## [Exercício proposto]
Reescreva os dados a seguir como uma lista JSON de strings, com uma string para cada linha e sem as linhas em branco.

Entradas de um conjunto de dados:
= = = = = = =
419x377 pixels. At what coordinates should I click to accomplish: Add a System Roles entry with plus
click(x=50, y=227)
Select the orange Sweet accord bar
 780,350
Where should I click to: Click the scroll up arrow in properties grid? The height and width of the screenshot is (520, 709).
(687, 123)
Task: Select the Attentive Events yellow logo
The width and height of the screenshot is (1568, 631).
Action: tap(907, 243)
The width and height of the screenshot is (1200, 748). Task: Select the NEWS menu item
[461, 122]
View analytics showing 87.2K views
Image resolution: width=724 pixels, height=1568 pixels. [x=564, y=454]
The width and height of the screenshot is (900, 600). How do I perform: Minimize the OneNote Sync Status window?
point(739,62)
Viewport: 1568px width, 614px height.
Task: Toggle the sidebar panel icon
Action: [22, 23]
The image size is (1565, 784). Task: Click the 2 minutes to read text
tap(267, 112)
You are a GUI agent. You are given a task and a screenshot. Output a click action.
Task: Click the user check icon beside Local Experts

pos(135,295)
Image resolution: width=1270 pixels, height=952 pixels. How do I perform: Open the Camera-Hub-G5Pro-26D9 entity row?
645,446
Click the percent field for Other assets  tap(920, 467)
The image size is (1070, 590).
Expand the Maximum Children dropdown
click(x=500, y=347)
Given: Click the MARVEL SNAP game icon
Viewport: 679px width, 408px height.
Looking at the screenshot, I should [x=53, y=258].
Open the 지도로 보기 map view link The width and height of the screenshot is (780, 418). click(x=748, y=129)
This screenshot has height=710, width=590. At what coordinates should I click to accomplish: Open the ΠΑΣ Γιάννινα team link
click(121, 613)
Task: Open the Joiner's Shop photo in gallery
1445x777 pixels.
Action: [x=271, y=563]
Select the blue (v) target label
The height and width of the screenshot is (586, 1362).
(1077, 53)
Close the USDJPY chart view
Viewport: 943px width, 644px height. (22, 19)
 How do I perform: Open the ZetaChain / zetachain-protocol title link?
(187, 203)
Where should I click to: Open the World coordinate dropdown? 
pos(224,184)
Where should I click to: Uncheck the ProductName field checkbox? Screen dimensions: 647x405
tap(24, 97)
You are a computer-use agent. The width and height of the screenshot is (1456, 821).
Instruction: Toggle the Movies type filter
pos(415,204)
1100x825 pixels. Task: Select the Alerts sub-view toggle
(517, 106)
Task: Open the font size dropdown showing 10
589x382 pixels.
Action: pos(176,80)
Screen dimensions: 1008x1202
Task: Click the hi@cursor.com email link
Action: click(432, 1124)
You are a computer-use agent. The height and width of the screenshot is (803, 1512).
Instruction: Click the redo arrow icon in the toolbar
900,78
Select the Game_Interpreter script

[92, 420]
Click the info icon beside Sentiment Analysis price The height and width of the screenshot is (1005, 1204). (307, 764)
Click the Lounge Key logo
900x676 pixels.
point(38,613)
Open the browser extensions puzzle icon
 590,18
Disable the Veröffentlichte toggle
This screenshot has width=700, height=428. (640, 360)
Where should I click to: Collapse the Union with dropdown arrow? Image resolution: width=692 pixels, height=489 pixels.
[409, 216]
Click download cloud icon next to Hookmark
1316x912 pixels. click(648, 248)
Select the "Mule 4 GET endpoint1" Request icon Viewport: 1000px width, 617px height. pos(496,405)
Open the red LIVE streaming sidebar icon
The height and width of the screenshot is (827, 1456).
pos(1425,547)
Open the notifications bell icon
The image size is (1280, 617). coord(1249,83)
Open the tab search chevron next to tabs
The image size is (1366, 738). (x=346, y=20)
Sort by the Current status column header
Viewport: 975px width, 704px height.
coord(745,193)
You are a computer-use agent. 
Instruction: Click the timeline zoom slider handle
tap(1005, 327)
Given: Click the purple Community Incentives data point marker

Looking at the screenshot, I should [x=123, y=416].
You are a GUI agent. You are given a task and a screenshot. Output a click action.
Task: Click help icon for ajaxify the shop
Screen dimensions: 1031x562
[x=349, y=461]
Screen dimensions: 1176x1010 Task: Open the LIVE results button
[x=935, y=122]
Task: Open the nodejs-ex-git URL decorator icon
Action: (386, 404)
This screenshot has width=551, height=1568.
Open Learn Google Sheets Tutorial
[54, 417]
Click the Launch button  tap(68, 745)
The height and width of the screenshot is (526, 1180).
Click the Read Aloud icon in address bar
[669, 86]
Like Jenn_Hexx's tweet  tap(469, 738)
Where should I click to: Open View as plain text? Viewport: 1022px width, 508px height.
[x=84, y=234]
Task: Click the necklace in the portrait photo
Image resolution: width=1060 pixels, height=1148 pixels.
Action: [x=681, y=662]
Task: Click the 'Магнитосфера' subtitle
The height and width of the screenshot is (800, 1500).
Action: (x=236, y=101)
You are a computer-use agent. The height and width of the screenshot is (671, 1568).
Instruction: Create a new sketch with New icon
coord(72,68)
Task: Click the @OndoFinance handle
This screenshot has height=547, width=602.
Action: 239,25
= = = = = = =
## [Resposta do exercício]
[
  "419x377 pixels. At what coordinates should I click to accomplish: Add a System Roles entry with plus",
  "click(x=50, y=227)",
  "Select the orange Sweet accord bar",
  " 780,350",
  "Where should I click to: Click the scroll up arrow in properties grid? The height and width of the screenshot is (520, 709).",
  "(687, 123)",
  "Task: Select the Attentive Events yellow logo",
  "The width and height of the screenshot is (1568, 631).",
  "Action: tap(907, 243)",
  "The width and height of the screenshot is (1200, 748). Task: Select the NEWS menu item",
  "[461, 122]",
  "View analytics showing 87.2K views",
  "Image resolution: width=724 pixels, height=1568 pixels. [x=564, y=454]",
  "The width and height of the screenshot is (900, 600). How do I perform: Minimize the OneNote Sync Status window?",
  "point(739,62)",
  "Viewport: 1568px width, 614px height.",
  "Task: Toggle the sidebar panel icon",
  "Action: [22, 23]",
  "The image size is (1565, 784). Task: Click the 2 minutes to read text",
  "tap(267, 112)",
  "You are a GUI agent. You are given a task and a screenshot. Output a click action.",
  "Task: Click the user check icon beside Local Experts",
  "pos(135,295)",
  "Image resolution: width=1270 pixels, height=952 pixels. How do I perform: Open the Camera-Hub-G5Pro-26D9 entity row?",
  "645,446",
  "Click the percent field for Other assets  tap(920, 467)",
  "The image size is (1070, 590).",
  "Expand the Maximum Children dropdown",
  "click(x=500, y=347)",
  "Given: Click the MARVEL SNAP game icon",
  "Viewport: 679px width, 408px height.",
  "Looking at the screenshot, I should [x=53, y=258].",
  "Open the 지도로 보기 map view link The width and height of the screenshot is (780, 418). click(x=748, y=129)",
  "This screenshot has height=710, width=590. At what coordinates should I click to accomplish: Open the ΠΑΣ Γιάννινα team link",
  "click(121, 613)",
  "Task: Open the Joiner's Shop photo in gallery",
  "1445x777 pixels.",
  "Action: [x=271, y=563]",
  "Select the blue (v) target label",
  "The height and width of the screenshot is (586, 1362).",
  "(1077, 53)",
  "Close the USDJPY chart view",
  "Viewport: 943px width, 644px height. (22, 19)",
  " How do I perform: Open the ZetaChain / zetachain-protocol title link?",
  "(187, 203)",
  "Where should I click to: Open the World coordinate dropdown? ",
  "pos(224,184)",
  "Where should I click to: Uncheck the ProductName field checkbox? Screen dimensions: 647x405",
  "tap(24, 97)",
  "You are a computer-use agent. The width and height of the screenshot is (1456, 821).",
  "Instruction: Toggle the Movies type filter",
  "pos(415,204)",
  "1100x825 pixels. Task: Select the Alerts sub-view toggle",
  "(517, 106)",
  "Task: Open the font size dropdown showing 10",
  "589x382 pixels.",
  "Action: pos(176,80)",
  "Screen dimensions: 1008x1202",
  "Task: Click the hi@cursor.com email link",
  "Action: click(432, 1124)",
  "You are a computer-use agent. The height and width of the screenshot is (803, 1512).",
  "Instruction: Click the redo arrow icon in the toolbar",
  "900,78",
  "Select the Game_Interpreter script",
  "[92, 420]",
  "Click the info icon beside Sentiment Analysis price The height and width of the screenshot is (1005, 1204). (307, 764)",
  "Click the Lounge Key logo",
  "900x676 pixels.",
  "point(38,613)",
  "Open the browser extensions puzzle icon",
  " 590,18",
  "Disable the Veröffentlichte toggle",
  "This screenshot has width=700, height=428. (640, 360)",
  "Where should I click to: Collapse the Union with dropdown arrow? Image resolution: width=692 pixels, height=489 pixels.",
  "[409, 216]",
  "Click download cloud icon next to Hookmark",
  "1316x912 pixels. click(648, 248)",
  "Select the \"Mule 4 GET endpoint1\" Request icon Viewport: 1000px width, 617px height. pos(496,405)",
  "Open the red LIVE streaming sidebar icon",
  "The height and width of the screenshot is (827, 1456).",
  "pos(1425,547)",
  "Open the notifications bell icon",
  "The image size is (1280, 617). coord(1249,83)",
  "Open the tab search chevron next to tabs",
  "The image size is (1366, 738). (x=346, y=20)",
  "Sort by the Current status column header",
  "Viewport: 975px width, 704px height.",
  "coord(745,193)",
  "You are a computer-use agent. ",
  "Instruction: Click the timeline zoom slider handle",
  "tap(1005, 327)",
  "Given: Click the purple Community Incentives data point marker",
  "Looking at the screenshot, I should [x=123, y=416].",
  "You are a GUI agent. You are given a task and a screenshot. Output a click action.",
  "Task: Click help icon for ajaxify the shop",
  "Screen dimensions: 1031x562",
  "[x=349, y=461]",
  "Screen dimensions: 1176x1010 Task: Open the LIVE results button",
  "[x=935, y=122]",
  "Task: Open the nodejs-ex-git URL decorator icon",
  "Action: (386, 404)",
  "This screenshot has width=551, height=1568.",
  "Open Learn Google Sheets Tutorial",
  "[54, 417]",
  "Click the Launch button  tap(68, 745)",
  "The height and width of the screenshot is (526, 1180).",
  "Click the Read Aloud icon in address bar",
  "[669, 86]",
  "Like Jenn_Hexx's tweet  tap(469, 738)",
  "Where should I click to: Open View as plain text? Viewport: 1022px width, 508px height.",
  "[x=84, y=234]",
  "Task: Click the necklace in the portrait photo",
  "Image resolution: width=1060 pixels, height=1148 pixels.",
  "Action: [x=681, y=662]",
  "Task: Click the 'Магнитосфера' subtitle",
  "The height and width of the screenshot is (800, 1500).",
  "Action: (x=236, y=101)",
  "You are a computer-use agent. The height and width of the screenshot is (671, 1568).",
  "Instruction: Create a new sketch with New icon",
  "coord(72,68)",
  "Task: Click the @OndoFinance handle",
  "This screenshot has height=547, width=602.",
  "Action: 239,25"
]